● What is expected
Show all lines from the data that include the word "Given".

Dataset entries:
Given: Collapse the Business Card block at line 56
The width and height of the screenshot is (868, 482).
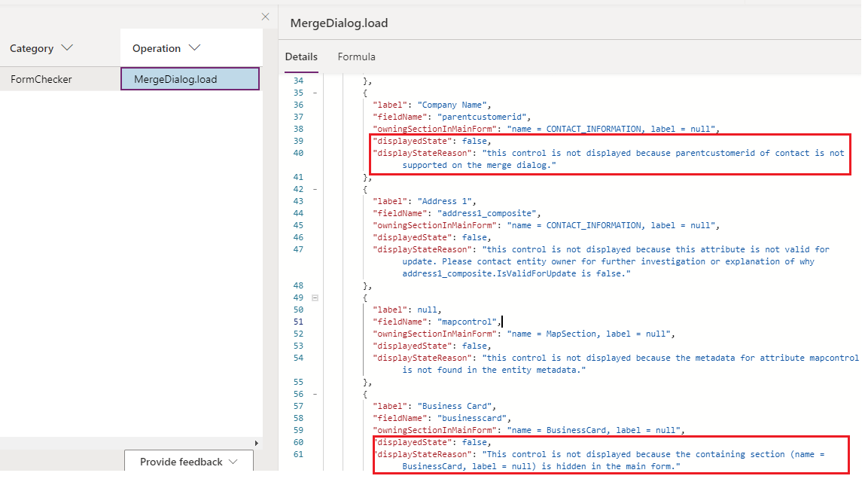Looking at the screenshot, I should 313,394.
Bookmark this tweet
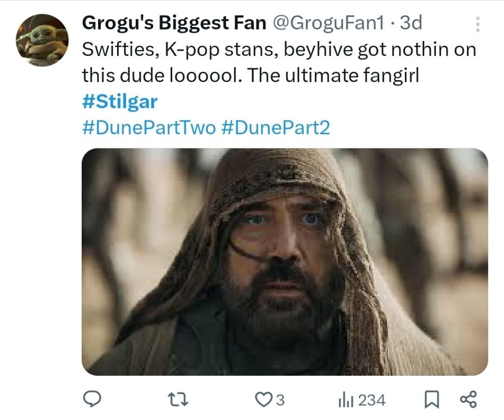Viewport: 504px width, 420px height. point(432,400)
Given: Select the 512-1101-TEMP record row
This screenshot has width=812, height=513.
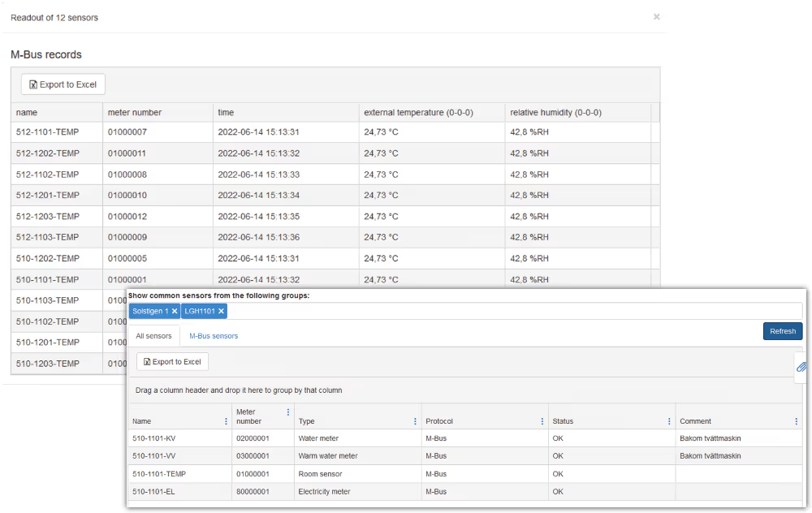Looking at the screenshot, I should [x=325, y=132].
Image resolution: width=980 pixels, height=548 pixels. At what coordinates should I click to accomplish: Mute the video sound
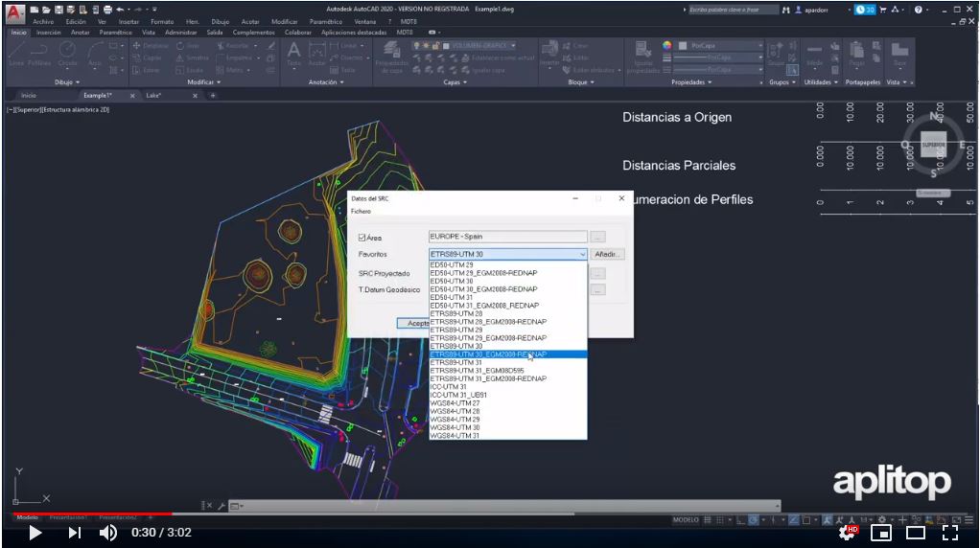[108, 533]
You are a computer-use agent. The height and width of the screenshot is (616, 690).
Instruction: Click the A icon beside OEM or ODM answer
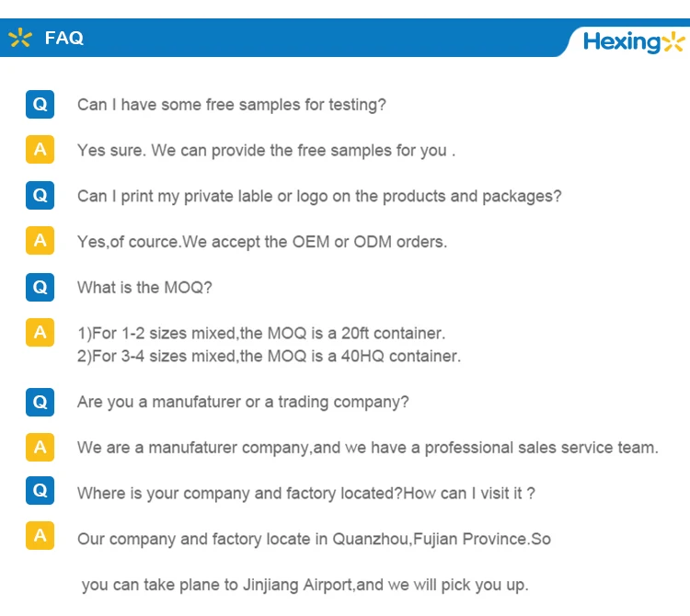coord(40,241)
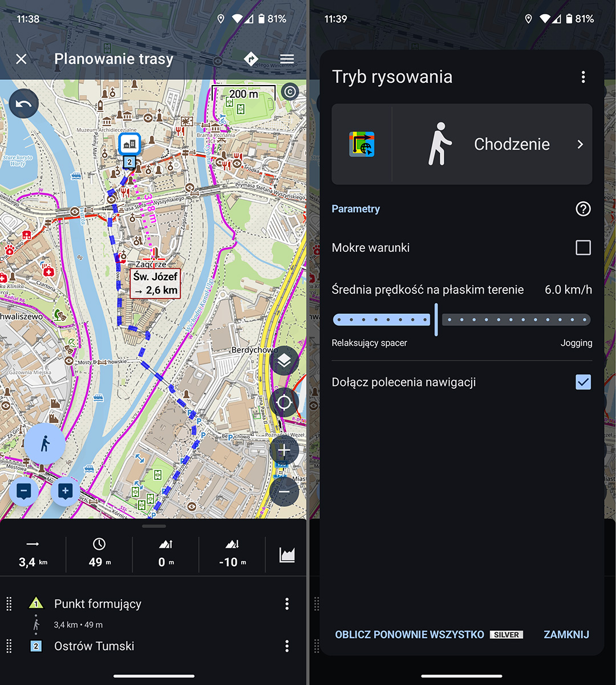Enable the Mokre warunki checkbox
Image resolution: width=616 pixels, height=685 pixels.
582,248
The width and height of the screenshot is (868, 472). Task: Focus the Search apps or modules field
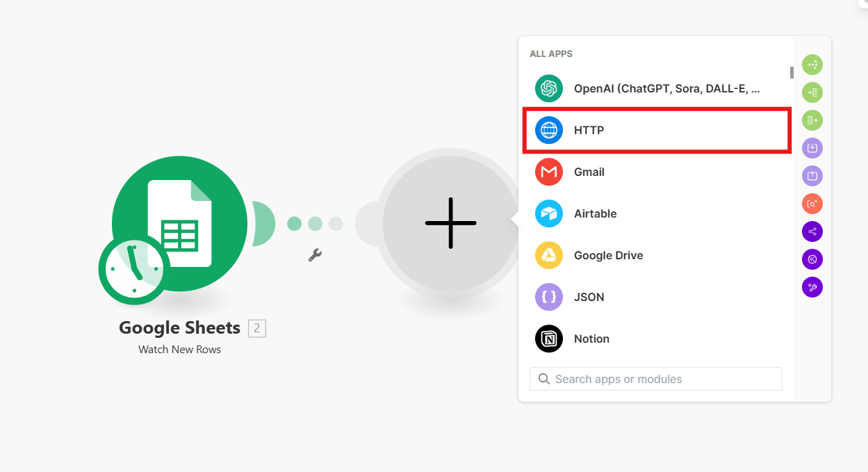656,379
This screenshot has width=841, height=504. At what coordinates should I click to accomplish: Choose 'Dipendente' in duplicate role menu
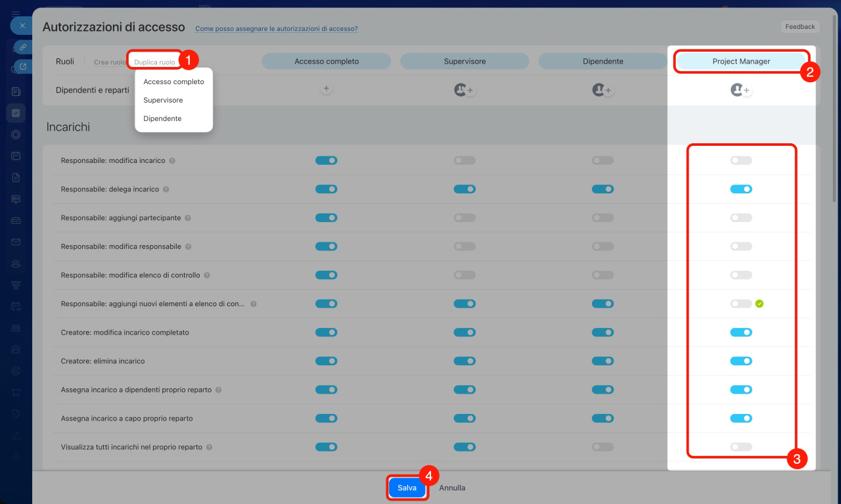[x=162, y=119]
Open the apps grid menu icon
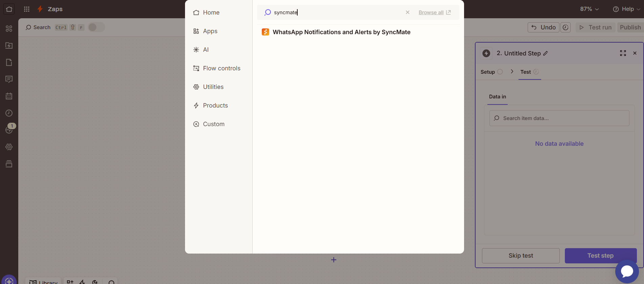Screen dimensions: 644x284 (27, 9)
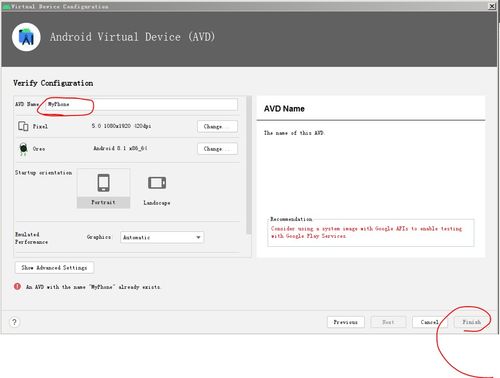Close the Virtual Device Configuration window

(x=492, y=6)
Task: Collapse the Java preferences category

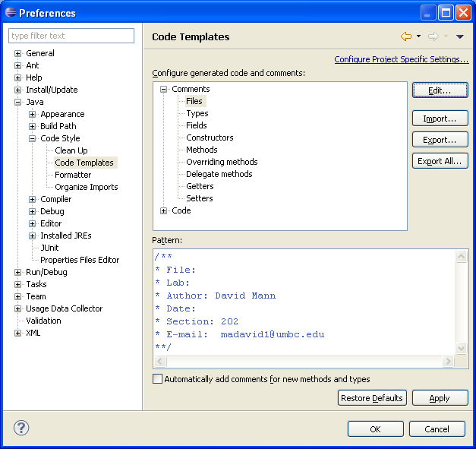Action: coord(18,102)
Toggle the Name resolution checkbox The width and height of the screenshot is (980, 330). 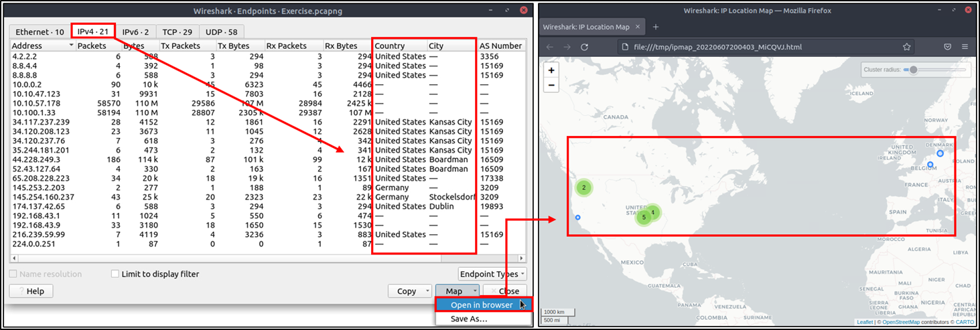point(13,274)
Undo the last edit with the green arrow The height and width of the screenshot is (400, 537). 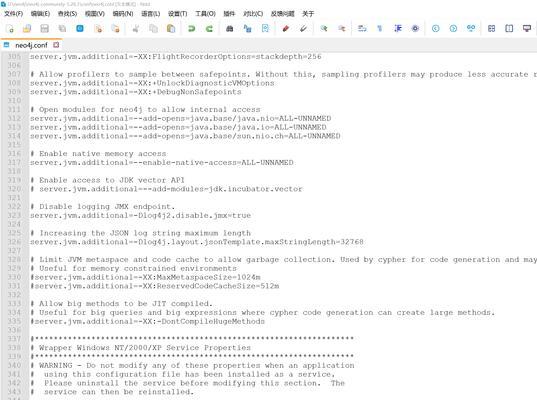(191, 29)
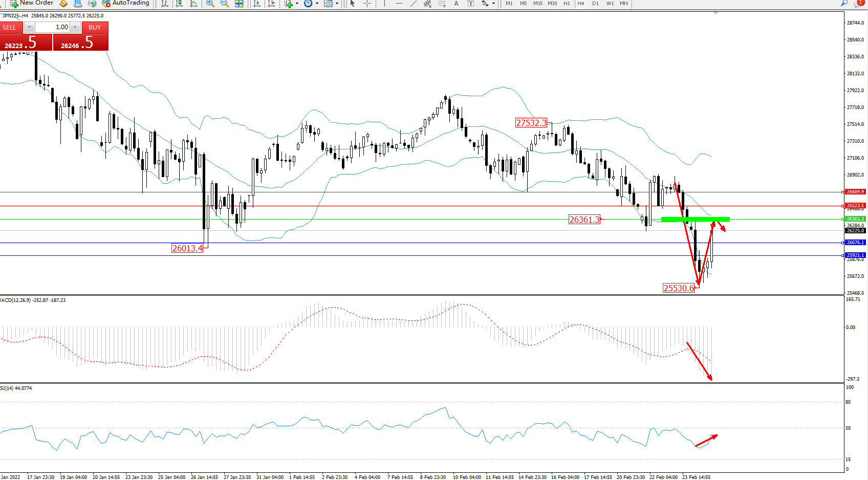Expand the arrows objects dropdown
The height and width of the screenshot is (480, 868).
coord(493,4)
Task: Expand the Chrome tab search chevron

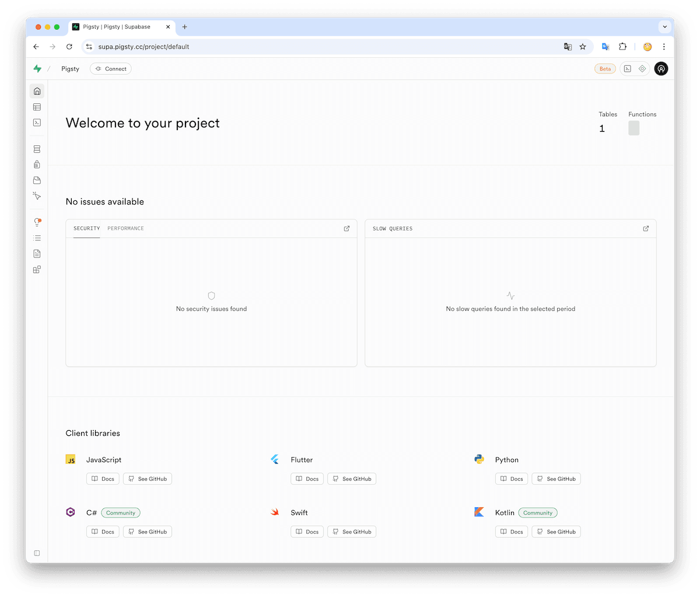Action: click(664, 27)
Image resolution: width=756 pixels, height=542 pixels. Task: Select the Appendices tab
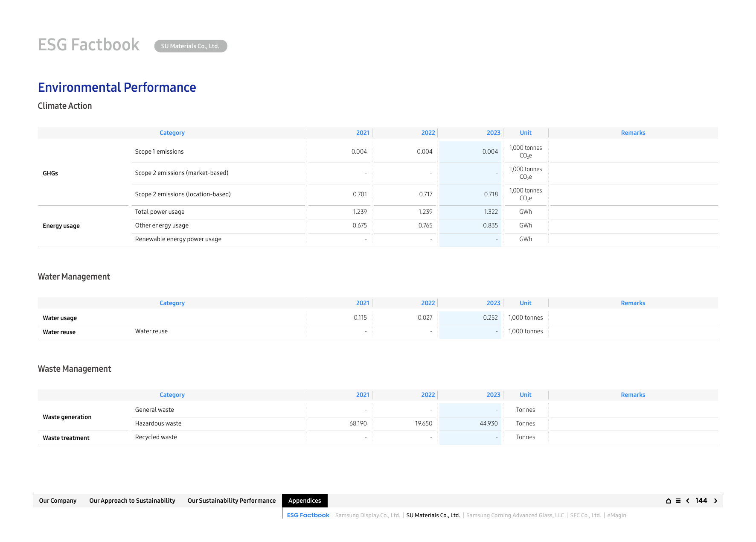[x=305, y=501]
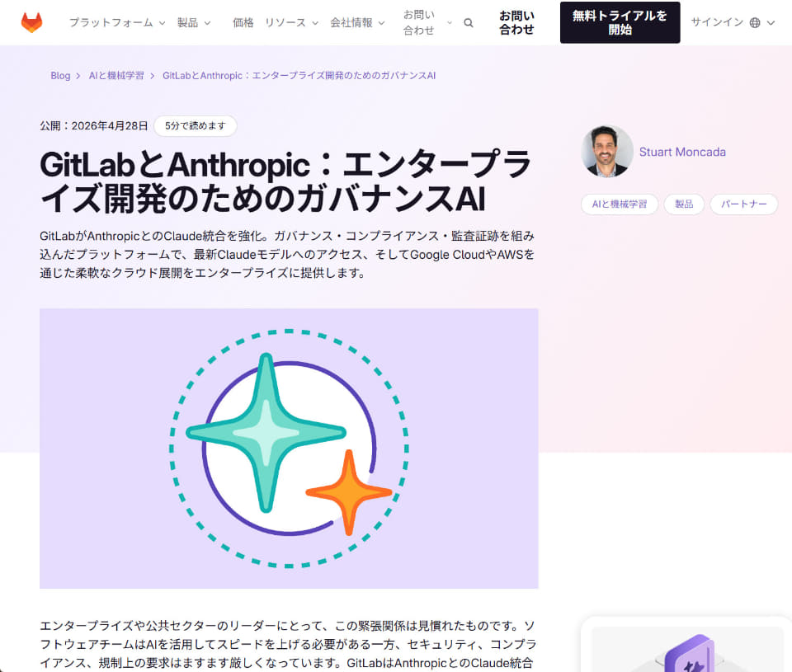Viewport: 792px width, 672px height.
Task: Open the 価格 nav item
Action: pyautogui.click(x=243, y=23)
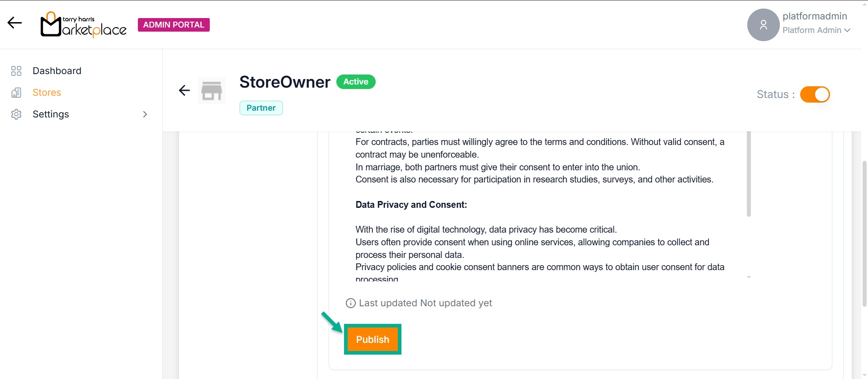
Task: Expand the Settings submenu chevron
Action: pyautogui.click(x=145, y=114)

● Worked solution
Given: Collapse the Business Card block at line 56
Given: Select the 512-1101-TEMP record row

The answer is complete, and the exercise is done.